Verse 24
24. On this side the river Literally, beyond the river. The phrase designates the country west of the Euphrates; and in the time of our author it had already come to be used in this fixed geographical sense. Compare the phrase beyond Jordan, Joshua 1:14, note. So, says Rawlinson, “a Gaul, writing at Narbo or Lugdunum under the early Roman empire, must have spoken of his own country as Gallia transalpina.” Compare Ezra 4:10, note.
Tiphsah Formerly a large and important city on the western bank of the Euphrates, more than three hundred miles above Babylon; the Thapsacus of the Greeks and Romans, and the modern Suriyeh.
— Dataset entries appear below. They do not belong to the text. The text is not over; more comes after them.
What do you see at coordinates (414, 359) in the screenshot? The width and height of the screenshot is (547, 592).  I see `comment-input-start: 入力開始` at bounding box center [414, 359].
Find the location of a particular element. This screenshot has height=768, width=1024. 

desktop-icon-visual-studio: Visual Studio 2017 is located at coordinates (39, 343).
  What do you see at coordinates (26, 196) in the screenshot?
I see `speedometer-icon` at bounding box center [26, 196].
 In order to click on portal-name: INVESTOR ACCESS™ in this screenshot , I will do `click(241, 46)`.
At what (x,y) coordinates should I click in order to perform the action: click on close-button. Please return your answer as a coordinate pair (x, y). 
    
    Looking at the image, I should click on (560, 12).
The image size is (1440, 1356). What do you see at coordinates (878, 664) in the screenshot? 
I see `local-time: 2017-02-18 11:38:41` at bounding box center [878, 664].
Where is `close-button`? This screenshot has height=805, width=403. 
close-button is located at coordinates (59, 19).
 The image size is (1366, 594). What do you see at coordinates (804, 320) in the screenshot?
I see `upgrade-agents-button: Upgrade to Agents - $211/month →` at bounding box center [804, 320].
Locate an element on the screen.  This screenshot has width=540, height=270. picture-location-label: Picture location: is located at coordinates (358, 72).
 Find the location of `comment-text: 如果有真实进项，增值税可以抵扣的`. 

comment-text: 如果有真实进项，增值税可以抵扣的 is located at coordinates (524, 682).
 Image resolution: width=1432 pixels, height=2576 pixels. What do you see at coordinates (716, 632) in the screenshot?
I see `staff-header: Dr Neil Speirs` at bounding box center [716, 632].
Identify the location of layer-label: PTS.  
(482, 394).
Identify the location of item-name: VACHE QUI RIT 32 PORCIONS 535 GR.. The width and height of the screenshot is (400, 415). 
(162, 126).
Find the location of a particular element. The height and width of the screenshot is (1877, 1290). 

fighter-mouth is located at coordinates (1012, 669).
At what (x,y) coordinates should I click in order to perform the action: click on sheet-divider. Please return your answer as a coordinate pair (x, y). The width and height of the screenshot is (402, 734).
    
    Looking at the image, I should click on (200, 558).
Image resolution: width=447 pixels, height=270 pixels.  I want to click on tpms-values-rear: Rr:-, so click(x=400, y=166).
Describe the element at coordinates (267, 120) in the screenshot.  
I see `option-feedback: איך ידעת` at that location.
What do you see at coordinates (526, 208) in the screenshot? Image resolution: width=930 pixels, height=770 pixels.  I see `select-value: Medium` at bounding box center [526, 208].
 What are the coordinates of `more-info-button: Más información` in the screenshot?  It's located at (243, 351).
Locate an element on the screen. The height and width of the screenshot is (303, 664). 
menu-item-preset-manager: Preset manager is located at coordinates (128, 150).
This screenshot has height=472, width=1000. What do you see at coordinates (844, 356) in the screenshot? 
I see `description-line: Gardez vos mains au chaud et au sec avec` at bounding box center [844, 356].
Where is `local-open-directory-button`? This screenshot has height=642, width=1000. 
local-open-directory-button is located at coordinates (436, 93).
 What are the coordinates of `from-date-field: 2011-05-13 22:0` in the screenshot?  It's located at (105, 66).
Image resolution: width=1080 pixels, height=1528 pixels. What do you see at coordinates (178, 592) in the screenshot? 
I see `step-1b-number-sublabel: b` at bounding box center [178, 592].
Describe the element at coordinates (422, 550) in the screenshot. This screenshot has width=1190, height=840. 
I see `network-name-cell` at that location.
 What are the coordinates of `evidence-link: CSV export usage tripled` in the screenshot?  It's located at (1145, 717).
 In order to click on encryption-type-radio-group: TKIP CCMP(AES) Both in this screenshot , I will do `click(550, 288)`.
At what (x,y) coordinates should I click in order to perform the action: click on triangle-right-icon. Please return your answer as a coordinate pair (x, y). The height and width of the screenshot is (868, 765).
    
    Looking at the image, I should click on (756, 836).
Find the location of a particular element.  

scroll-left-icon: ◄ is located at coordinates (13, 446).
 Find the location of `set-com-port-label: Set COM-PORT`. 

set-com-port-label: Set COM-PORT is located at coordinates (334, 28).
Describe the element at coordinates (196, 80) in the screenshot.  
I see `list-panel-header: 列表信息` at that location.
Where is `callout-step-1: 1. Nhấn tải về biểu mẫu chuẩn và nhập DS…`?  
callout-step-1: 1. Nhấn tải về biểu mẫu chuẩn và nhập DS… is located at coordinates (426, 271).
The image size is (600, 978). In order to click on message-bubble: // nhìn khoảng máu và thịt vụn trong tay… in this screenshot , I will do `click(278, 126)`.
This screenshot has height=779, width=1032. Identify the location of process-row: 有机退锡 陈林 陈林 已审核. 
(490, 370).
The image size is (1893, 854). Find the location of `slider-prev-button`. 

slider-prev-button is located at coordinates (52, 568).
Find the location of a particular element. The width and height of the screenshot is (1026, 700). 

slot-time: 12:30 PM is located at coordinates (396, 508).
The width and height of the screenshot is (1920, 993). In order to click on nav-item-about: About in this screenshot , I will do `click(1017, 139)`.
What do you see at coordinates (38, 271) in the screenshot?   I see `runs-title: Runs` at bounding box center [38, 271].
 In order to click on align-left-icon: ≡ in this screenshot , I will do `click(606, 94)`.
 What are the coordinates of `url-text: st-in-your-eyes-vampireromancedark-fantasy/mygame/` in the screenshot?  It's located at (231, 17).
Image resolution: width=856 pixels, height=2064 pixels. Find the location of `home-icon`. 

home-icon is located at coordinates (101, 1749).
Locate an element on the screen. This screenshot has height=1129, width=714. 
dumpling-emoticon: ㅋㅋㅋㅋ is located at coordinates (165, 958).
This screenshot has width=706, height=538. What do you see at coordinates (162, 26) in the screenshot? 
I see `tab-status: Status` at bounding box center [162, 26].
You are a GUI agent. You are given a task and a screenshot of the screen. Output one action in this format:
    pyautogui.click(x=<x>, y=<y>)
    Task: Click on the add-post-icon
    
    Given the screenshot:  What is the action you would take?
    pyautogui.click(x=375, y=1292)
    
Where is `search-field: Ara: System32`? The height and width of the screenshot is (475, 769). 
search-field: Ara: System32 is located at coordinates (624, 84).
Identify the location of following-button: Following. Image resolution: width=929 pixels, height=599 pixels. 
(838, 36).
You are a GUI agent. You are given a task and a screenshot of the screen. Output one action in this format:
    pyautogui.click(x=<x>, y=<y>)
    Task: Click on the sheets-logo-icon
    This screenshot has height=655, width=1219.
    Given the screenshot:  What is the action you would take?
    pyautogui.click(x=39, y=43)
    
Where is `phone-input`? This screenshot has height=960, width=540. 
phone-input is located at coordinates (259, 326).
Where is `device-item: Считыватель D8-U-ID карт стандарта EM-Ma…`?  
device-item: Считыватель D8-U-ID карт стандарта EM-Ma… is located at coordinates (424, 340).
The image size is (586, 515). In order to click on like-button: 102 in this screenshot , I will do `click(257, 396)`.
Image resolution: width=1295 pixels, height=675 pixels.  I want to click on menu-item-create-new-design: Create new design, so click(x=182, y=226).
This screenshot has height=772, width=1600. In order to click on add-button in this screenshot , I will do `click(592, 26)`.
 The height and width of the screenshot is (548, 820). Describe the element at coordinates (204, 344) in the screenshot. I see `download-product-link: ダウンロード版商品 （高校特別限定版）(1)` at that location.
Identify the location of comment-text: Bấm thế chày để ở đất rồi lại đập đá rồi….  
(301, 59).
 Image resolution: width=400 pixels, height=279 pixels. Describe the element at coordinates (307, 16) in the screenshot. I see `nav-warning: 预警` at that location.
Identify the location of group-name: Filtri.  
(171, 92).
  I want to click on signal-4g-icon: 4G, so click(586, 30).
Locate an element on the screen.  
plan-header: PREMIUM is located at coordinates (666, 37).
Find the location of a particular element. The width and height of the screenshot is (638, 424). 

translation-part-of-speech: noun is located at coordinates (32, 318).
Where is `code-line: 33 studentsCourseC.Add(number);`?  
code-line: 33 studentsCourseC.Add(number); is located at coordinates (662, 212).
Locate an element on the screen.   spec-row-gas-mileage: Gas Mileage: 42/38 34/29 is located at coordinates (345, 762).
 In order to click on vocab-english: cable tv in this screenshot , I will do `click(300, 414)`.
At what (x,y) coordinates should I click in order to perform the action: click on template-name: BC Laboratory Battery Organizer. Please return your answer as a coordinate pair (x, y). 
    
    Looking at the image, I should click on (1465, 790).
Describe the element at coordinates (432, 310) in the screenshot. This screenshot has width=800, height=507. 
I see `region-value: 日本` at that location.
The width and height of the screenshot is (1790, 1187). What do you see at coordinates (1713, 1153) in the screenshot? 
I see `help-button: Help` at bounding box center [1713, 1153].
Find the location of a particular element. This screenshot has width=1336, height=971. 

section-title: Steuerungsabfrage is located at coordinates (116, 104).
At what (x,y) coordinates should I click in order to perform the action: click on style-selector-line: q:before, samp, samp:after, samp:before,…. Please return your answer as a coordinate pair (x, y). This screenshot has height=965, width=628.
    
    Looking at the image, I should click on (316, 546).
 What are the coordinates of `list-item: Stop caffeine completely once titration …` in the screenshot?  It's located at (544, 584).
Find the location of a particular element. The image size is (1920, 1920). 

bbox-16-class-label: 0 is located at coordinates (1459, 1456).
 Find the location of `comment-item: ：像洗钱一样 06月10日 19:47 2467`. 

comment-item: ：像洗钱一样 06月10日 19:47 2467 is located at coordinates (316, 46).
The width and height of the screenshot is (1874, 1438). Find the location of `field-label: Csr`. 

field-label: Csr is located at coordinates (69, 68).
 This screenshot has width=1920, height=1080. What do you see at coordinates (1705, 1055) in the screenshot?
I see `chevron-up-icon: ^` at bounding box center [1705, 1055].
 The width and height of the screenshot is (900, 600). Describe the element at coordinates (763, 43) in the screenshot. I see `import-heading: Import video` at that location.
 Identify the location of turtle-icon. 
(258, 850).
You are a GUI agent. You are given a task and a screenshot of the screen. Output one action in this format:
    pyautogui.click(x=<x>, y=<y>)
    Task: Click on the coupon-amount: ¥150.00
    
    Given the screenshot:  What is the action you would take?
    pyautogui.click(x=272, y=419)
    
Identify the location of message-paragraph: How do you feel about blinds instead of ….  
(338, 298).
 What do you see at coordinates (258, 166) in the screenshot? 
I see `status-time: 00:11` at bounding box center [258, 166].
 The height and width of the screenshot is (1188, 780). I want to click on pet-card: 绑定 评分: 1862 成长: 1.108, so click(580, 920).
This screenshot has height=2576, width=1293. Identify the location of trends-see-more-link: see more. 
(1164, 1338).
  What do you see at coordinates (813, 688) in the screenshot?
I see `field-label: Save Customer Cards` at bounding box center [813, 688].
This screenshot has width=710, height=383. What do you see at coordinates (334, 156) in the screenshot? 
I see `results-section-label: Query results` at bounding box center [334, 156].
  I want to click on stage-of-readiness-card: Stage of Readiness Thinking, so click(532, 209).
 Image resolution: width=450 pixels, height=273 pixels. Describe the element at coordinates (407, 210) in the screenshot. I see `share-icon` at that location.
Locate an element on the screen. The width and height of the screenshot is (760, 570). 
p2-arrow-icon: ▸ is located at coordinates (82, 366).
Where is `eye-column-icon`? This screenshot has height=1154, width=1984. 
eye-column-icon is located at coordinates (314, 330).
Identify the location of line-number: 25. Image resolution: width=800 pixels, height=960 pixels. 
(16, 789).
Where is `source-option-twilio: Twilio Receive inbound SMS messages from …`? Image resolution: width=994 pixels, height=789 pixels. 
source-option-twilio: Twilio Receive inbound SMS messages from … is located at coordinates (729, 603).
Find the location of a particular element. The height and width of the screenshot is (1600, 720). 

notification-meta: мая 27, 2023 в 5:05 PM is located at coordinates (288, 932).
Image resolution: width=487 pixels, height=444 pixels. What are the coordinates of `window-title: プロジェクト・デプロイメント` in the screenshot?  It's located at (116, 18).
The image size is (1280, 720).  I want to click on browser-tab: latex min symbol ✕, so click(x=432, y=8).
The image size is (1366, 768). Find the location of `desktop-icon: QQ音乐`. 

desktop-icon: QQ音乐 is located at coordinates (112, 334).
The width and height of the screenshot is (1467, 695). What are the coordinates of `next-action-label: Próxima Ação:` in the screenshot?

Here was the great crossing place for the armies or caravans, and perhaps Solomon’s occupation of the place was for the purpose of establishing commercial intercourse with Central Asia. “A paved causeway is visible on either side of the river at Suriyeh, and a long line of mounds may be traced, disposed, something like those of Nineveh, in the form of an irregular parallelogram. These mounds probably mark the site of the ancient city.” G. Rawlinson.
Azzah The same as Gaza, and a more correct form of anglicising the Hebrew name. On Gaza, the chief capital of the Philistines, see at Genesis 10:19, and Judges 16:1.
Over all the kings Many petty kings dwelt in this territory. Compare note on Judges 1:7.